▶ [INFORMATION GIVEN]
***

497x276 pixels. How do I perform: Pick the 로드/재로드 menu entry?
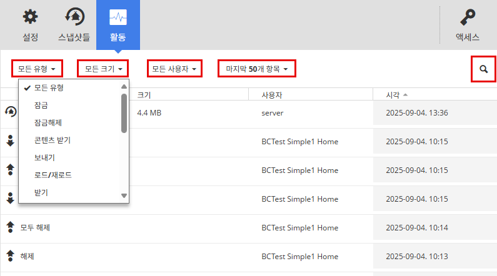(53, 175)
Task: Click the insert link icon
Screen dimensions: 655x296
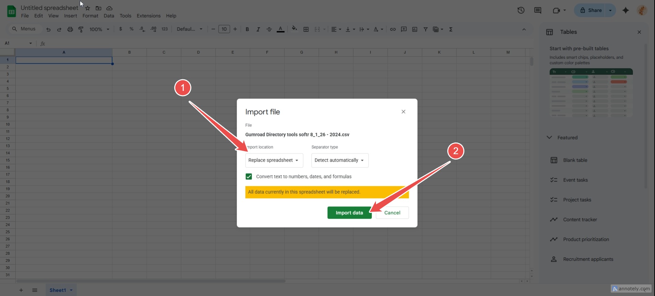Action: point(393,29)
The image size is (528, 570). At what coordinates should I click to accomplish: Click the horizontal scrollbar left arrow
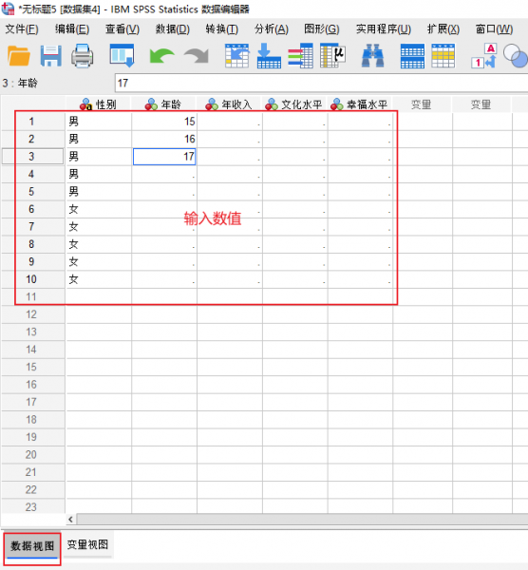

***

▶ [YOUR INSTRUCTIONS]
Repeat every line of the listing above, requests included, but scale each coordinate in the answers by 0.55, rounding to whole numbers with halves going up. Leave the pictures out.

▶ [FULL OUTPUT]
497x276 pixels. How do I perform: Pick the 로드/재로드 menu entry?
(29, 96)
Task: Click the insert link icon
Screen dimensions: 655x296
Action: point(216,16)
The image size is (528, 570). At what coordinates should I click to accomplish: Click the horizontal scrollbar left arrow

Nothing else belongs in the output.